Y los escribas y los fariseos murmuraban contra los discípulos, diciendo: ¿por qué coméis y bebéis con publicanos y pecadores? Respondiendo, Jesús les dijo: Los que están sanos no tienen necesidad de médico, sino los enfermos. No he venido a llamar a justos, sino a pecadores al arrepentimiento. (Lc. 5, 30-32) [La negrita es del autor]

 

De este pasaje de Lucas se pueden extraer dos conclusiones:

  1. Si los pecadores y publicanos son judíos, entonces Jesús viene únicamente a llamarlos al arrepentimiento (teshuva) y no a la conversión a una nueva fe basada en un nuevo pacto o testamento.
  2. A los escribas y fariseos Jesús les otorga el estatus de “sanos” y de justos, que no tienen necesidad de él.

 

A la luz de lo arriba expuesto, el cristianismo en general debería reconsiderar su interpretación tradicional con respecto a esta enseñanza de Jesús y aceptar que, si bien nadie puede entrar a la casa del Padre sino por la intermediación de Jesús, los judíos no necesitan llegar al Padre, puesto que permanecieron constantemente -y siguen haciéndolo- con el Padre, y su salvación depende solamente del cumplimiento de la Ley.

 

[1]  Véase el capítulo “Verus Israel, un problema de identidad”.

[2]  Elorduy, Eleuterio. El pecado original. Madrid. B.A.C., 1977, pág. 413.

[3]  Benoit, P.; Boismard, M.E.; Malillos, J.L. Sinopsis de los Cuatro Evangelios (Adaptación española de J.L. Malillos). Bilbao, Editorial Española Desclee de Brouwer, Tomo II, 1977, pág. 277 (nota 232). Véase también: Sayés, José Antonio. Cristianismo y religiones. La salvación fuera de la Iglesia. Madrid. San Pablo, 2001, págs. 132-135.

[4]  Pontificia Comisión Bíblica. El pueblo judío y sus Escrituras Sagradas en la Biblia cristiana. Op. cit. Véase también: Ratzinger, Joseph – Benedicto XVI. Jesús de Nazaret. Booket. Buenos Aires, 2009, págs. 244-253.

[5]  Elorduy, Eleuterio, op. cit., pág. 418.

[6]  El establecimiento de relaciones diplomáticas entre la Santa Sede y el Estado de Israel no ha significado, por parte de la primera, el reconocimiento teológico (y de jure) del derecho del pueblo judío a la Tierra de Israel (que es la tierra prometida a Israel en las Sagradas Escrituras). En el texto del Acuerdo Fundamental entre la Santa Sede e Israel (30 de diciembre de 1993), no existe la menor insinuación del reconocimiento arriba mencionado. Véanse los artículos de Yoel Ben Arye: “Juan Pablo II, Jerusalem y el Estado de Israel”, Jerusalem, junio de 1990,  y “El Vaticano, el Estado de Israel y el Pueblo Judío”, Jerusalem, septiembre de 1990, ambos inéditos.
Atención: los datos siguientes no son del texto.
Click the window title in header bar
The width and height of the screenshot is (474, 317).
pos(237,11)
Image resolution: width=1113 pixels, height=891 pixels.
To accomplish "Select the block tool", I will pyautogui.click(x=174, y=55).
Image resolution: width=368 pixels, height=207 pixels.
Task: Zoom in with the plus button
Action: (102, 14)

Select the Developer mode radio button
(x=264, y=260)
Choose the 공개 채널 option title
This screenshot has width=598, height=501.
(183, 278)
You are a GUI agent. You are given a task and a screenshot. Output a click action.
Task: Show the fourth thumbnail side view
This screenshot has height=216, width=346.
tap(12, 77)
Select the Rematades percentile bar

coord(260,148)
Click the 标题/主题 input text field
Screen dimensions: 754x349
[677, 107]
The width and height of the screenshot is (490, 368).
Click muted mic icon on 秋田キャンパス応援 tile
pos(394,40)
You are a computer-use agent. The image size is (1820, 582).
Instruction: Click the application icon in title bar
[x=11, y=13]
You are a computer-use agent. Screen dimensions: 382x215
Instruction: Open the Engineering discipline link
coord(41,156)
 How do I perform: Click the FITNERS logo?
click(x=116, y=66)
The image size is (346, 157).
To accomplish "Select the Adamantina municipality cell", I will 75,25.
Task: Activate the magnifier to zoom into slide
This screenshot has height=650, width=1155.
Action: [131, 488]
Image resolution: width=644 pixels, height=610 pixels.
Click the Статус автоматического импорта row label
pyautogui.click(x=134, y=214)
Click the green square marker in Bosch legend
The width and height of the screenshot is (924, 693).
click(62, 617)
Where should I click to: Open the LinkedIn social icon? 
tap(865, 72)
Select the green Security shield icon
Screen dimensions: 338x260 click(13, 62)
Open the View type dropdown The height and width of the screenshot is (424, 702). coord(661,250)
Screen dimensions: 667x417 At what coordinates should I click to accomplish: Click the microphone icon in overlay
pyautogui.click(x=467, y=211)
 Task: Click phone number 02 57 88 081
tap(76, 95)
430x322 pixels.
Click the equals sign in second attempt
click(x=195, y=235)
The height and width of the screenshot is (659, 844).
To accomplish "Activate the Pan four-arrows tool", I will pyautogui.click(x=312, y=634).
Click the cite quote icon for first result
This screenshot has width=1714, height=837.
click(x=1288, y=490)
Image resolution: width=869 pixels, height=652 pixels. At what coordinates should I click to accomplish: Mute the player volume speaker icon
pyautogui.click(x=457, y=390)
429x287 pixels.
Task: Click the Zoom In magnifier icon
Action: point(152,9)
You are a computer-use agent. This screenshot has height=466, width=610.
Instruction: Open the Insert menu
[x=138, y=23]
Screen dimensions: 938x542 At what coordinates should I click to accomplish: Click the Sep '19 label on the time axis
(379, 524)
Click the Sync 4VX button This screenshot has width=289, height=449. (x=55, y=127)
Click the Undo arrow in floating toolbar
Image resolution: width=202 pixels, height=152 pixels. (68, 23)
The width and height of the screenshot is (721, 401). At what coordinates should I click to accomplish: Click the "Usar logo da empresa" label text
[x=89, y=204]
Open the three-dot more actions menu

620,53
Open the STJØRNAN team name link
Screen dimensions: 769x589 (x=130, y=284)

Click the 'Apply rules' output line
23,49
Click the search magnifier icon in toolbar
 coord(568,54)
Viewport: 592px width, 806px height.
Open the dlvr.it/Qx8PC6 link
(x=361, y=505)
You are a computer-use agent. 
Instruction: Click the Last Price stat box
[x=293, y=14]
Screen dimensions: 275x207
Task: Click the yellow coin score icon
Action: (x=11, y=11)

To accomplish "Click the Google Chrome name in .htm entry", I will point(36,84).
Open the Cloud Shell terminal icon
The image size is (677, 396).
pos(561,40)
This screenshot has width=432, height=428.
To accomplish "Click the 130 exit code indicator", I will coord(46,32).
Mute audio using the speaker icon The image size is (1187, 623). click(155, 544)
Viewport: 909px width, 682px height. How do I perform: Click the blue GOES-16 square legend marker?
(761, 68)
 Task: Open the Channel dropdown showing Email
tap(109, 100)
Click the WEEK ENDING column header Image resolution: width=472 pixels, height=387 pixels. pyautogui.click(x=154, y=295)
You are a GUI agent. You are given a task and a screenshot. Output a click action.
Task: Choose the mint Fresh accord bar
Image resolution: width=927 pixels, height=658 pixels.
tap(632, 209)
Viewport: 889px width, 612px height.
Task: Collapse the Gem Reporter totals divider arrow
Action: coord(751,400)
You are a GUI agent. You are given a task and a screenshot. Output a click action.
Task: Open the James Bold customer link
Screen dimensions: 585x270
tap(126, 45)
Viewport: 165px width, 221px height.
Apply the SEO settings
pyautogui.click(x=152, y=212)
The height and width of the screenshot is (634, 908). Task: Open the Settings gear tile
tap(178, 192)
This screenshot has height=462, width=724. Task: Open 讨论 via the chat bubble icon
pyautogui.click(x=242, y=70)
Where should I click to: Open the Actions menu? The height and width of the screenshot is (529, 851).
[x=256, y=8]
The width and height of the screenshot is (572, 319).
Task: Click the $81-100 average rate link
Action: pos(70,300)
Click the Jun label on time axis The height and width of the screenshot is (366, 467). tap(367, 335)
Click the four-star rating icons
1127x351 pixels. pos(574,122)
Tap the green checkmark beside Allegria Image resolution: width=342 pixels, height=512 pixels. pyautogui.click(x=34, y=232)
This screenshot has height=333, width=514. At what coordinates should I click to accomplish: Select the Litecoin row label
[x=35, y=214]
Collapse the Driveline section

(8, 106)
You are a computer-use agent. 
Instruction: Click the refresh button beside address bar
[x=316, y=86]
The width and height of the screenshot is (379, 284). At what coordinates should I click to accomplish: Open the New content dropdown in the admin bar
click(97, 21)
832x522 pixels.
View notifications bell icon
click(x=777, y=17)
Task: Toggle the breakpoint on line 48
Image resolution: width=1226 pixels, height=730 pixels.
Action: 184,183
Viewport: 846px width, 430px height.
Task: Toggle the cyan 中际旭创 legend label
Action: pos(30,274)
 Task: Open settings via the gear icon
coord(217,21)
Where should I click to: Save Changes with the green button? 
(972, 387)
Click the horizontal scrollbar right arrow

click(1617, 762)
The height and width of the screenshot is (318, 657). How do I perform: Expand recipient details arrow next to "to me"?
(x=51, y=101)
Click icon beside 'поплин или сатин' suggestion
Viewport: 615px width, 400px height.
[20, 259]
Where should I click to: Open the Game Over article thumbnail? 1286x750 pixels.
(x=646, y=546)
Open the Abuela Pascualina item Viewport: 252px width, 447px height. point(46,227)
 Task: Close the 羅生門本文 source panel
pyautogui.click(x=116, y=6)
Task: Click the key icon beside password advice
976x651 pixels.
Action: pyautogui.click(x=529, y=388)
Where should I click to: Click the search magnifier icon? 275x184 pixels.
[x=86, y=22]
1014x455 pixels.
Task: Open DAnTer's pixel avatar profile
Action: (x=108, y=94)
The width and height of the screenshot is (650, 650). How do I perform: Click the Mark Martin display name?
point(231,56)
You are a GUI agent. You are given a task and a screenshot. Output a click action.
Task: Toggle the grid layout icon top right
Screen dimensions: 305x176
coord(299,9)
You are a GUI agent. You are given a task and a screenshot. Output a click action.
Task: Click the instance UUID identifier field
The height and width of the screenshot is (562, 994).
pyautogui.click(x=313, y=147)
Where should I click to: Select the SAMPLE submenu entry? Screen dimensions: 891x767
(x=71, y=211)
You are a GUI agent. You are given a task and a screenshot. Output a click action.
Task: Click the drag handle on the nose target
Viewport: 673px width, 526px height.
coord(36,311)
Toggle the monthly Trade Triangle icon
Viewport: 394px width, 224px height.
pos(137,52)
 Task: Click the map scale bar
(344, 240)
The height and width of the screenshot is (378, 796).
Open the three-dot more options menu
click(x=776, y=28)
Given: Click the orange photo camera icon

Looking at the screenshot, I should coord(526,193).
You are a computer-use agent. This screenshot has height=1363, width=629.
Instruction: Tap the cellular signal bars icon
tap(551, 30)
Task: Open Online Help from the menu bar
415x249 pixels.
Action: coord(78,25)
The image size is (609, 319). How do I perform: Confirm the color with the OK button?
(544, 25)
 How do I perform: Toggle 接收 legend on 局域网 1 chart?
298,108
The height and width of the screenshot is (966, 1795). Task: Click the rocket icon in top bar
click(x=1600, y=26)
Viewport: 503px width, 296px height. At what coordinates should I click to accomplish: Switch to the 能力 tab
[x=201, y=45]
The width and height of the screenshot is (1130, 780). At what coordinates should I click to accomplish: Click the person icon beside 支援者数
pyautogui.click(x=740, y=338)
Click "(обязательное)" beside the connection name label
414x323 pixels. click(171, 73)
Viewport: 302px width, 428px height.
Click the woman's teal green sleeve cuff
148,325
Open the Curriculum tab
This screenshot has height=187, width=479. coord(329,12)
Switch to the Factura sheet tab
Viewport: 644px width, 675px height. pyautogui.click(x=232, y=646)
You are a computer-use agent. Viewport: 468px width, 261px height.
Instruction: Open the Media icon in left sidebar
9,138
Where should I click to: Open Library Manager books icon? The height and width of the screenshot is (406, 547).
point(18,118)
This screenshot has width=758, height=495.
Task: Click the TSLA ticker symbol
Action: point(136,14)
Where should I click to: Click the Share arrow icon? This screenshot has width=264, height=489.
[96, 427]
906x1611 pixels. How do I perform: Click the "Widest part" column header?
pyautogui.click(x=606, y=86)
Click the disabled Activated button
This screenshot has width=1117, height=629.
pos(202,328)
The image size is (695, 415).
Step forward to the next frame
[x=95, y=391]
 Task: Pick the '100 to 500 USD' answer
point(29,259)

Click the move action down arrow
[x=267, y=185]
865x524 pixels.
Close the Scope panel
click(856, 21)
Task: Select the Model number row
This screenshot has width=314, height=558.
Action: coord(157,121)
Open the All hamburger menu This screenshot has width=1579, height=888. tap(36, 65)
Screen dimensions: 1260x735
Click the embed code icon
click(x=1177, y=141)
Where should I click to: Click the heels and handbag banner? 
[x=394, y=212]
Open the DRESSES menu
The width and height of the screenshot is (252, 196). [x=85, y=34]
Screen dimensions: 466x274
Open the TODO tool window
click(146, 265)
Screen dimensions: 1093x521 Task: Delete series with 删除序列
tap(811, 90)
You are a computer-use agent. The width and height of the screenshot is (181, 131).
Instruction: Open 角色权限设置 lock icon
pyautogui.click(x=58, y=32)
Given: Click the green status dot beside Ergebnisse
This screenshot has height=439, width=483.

[7]  Juan Pablo II. Cruzando el umbral de la esperanza. Barcelona. Plaza y Janés, 1994, pág. 144.

[8]  Comisión Teológica Internacional. El cristianismo y las religiones. Núm. 56. Citado en Sayés, J. A. Cristianismo y religiones. La salvación fuera de la Iglesia. Madrid. San Pablo, 2001, pág. 172.